In April 2009, the FASB issued FSP No. FAS 157-4, “Determining Fair Value When the Volume and Level of Activity for the Asset or Liability Have Significantly Decreased and Identifying Transactions That Are Not Orderly”. This FSP provides guidance for estimating fair values when there is no active market or where the price inputs being used represent distressed sales and identifying circumstances that indicate a transaction is not orderly. This FSP is effective for interim and annual reporting periods ending after June 15, 2009, and the Company adopted this FSP in the current quarter.  Adoption of the FSP did not have any effect on the Company’s financial position or results of operations.

 In December 2008, the FASB issued FASB Staff Position FAS 132R-1, “Employer’s Disclosures about Postretirement Benefit Plan Assets” (“FSP FAS 132R-1”). The FSP amends FASB Statement No. 132 (Revised 2003) “Employers’ Disclosures about Pensions and Other Postretirement Benefits” (“SFAS No. 132R”), to provide guidance on an employer’s disclosures about plan assets of a defined benefit pension or other postretirement plan.  FSP FAS 132R-1 will become effective for financial statements issued for fiscal years and interim periods ending after December 15, 2009.  FSP FAS 132R-1 changes the disclosure requirements for benefit plan assets, but does not change the accounting for such assets or plans, and therefore, the Company believes that the adoption of FSP FAS 132R-1 will not have an effect on its consolidated financial position and results of operations.

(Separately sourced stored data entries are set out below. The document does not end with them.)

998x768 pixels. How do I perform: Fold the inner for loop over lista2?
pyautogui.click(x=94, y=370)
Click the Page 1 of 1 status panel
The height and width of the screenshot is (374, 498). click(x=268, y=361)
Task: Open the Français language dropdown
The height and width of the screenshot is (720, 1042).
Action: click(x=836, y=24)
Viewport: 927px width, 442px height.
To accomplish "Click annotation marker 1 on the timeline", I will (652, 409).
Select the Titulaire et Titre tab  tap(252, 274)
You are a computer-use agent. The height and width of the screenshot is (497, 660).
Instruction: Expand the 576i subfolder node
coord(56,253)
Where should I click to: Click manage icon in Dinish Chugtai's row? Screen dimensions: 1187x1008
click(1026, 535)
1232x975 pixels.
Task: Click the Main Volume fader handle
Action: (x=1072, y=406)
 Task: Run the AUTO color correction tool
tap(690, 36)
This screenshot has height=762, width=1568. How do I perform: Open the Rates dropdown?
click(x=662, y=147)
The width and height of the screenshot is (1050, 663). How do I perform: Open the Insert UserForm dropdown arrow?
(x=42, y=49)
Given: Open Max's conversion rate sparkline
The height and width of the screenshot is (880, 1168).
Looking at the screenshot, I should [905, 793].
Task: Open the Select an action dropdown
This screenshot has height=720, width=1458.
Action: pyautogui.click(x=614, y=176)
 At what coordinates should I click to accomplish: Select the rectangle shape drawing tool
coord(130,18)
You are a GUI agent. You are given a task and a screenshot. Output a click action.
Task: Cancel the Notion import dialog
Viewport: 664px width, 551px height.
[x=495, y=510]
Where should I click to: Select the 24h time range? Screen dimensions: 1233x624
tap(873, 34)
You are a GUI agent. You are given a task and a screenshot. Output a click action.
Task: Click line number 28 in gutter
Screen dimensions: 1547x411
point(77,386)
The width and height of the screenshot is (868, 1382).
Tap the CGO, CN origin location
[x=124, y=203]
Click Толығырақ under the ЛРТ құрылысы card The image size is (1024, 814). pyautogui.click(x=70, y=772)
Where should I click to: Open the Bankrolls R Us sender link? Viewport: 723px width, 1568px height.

In March 2008, the FASB issued Statement of Financial Accounting Standards No. 161, “Disclosures about Derivative Instruments and Hedging Activities” (“SFAS No. 161”).  This Statement changes the disclosure requirements for derivative instruments and hedging activities, but does not change the accounting for such instruments, and therefore, the adoption of SFAS No. 161 did not have an effect on the Company’s consolidated financial position and results of operations.  SFAS No. 161 became effective in the first quarter of 2009.  See Note 11.

In September 2006, the FASB issued Statement of Financial Accounting Standards No. 157, “Fair Value Measurements” (“SFAS No. 157”) which defines fair value, establishes a framework for measuring fair value in accordance with accounting principles generally accepted in the United States, and expands disclosures about fair value measurements.  This statement does not require any new fair value measurements; rather, it applies under other accounting pronouncements that require or permit fair value measurements.  On January 1, 2009, the Company adopted SFAS No. 157 for all non-financial assets and liabilities measured at fair value on a non-recurring basis in accordance with FASB Staff Position FAS 157-2, “Effective Date of FAS 157” ("FSP FAS 157-2"), which postponed the effective date of SFAS No. 157 for those assets and liabilities to fiscal years beginning after November 15, 2008.  The application of SFAS No. 157 did not have an impact on the Company's financial position or results of operations as it relates only to disclosure. The Company's non-financial assets measured at fair value on a non-recurring basis include goodwill and intangible assets.  In a business combination, the non-financial assets and liabilities of the acquired company would be measured at fair value in accordance with SFAS No. 157. The requirements of SFAS No. 157 include using an exit price based on an orderly transaction between market participants at the measurement date assuming the highest and best use of the asset by market participants. The Company would use a market, income or cost approach valuation technique to perform the valuations. The Company performs an annual impairment analysis of goodwill and indefinite-lived intangible assets as of the fourth quarter of each year, unless there has been an impairment trigger event relating to goodwill or intangible assets during the interim period.  See Note 7.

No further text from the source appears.